__課題文__
———
チャールズ・ミンガス(Charles Mingus 1922年~1979年)は、その気性の激しさをあらわすエピソードにことかかない人。
でも彼の場合、正義感の強さからくる気性の激しさという感じもします。
人種差別には反対していましたが、優れたジャズメンであれば白人でもバンドに雇いました。
そのいっぽうで「チャーリー(チャールズの愛称)」と呼ばれると、「チャールズと呼べ」と返す気難しい一面も。
一説によると譜面を作成することが苦手だったため、バンドのメンバーにアレンジや譜面の作成をしてもらっていましたが、自分の思うような仕上がりでないと激高しメンバーを殴ることも少なくなかたったようです。
うつ病、または双極性障害の傾向があったとも言われていて、そのせいかもしれません。
———
__小問 1__
チャールズ・ミンガスについての文章から、次の一文を英語に訳してください:「人種差別には反対していましたが、優れたジャズメンであれば白人でもバンドに雇いました。」
__小問 2__
ミンガスについての文章の最後の文を引き継いで、その先を書くこと。

__資料抜粋__
———
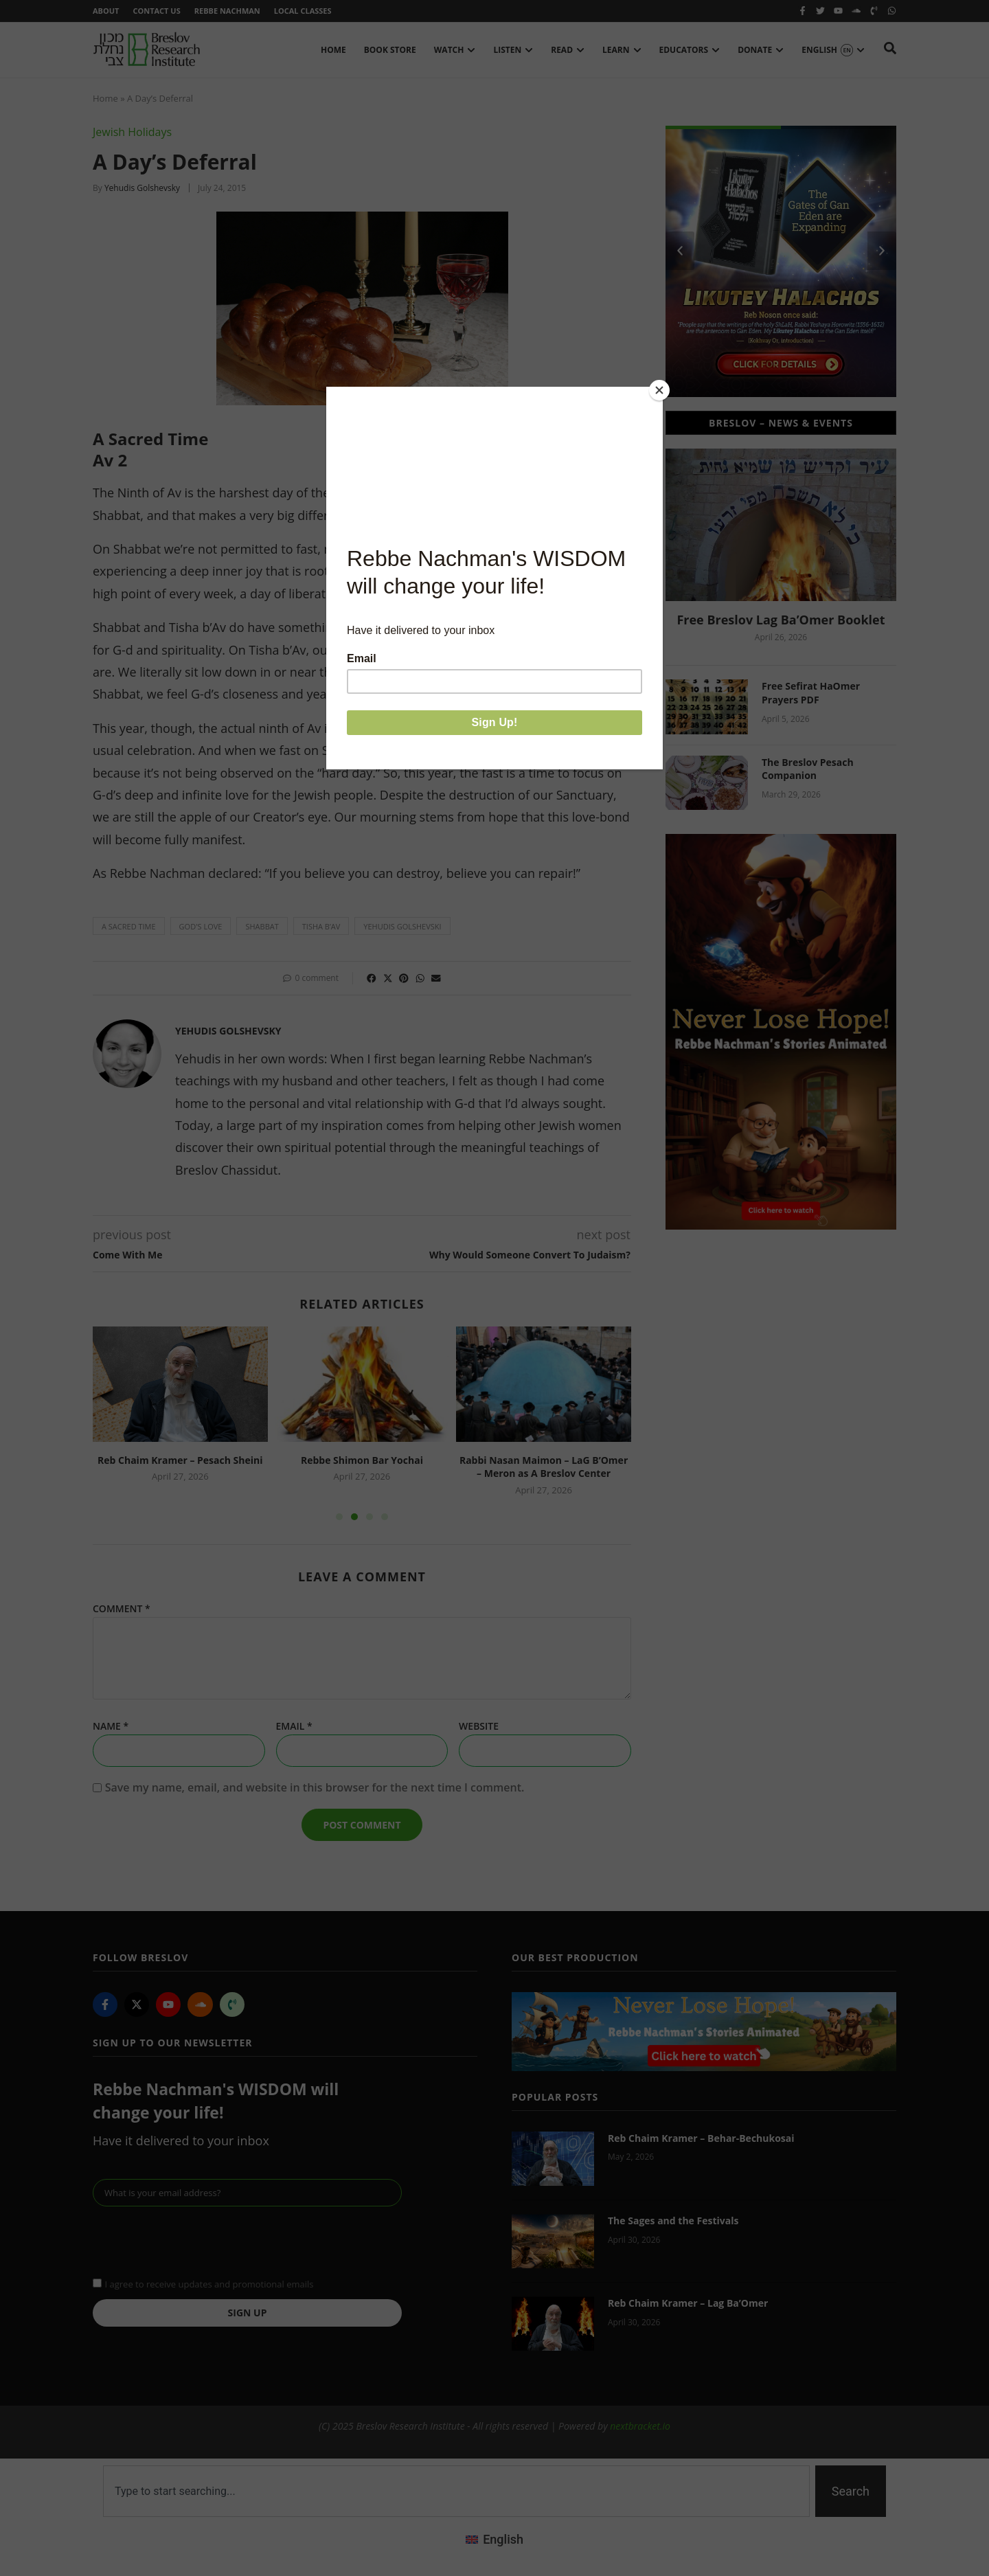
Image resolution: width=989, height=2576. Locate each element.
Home (105, 98)
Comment (121, 1609)
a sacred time (129, 926)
———
__解答 1__
He opposed racial discrimination, but he would hire white musicians for his band as long as they were excellent jazz players.

__解答 2__
チェスや葉巻を愛するジェントルマンな一面も。
そんなチャールズ・ミンガスの数々のエピソードをご紹介します。
チャールズ・ミンガスの生涯については、こちらをご覧ください。
アートブレイキー(Art Blakey)とジャズ・メッセンジャーズ(The Jazz Messengers)の代表曲に「モーニン(Moanin’)」という曲がありますが、このチャールズ・ミンガスの「モーニン(Moanin’)」とは同名異曲。
難解なイメージのチャールス・ミンガスですが、この曲に難解さはあまりなく、とにかくご機嫌。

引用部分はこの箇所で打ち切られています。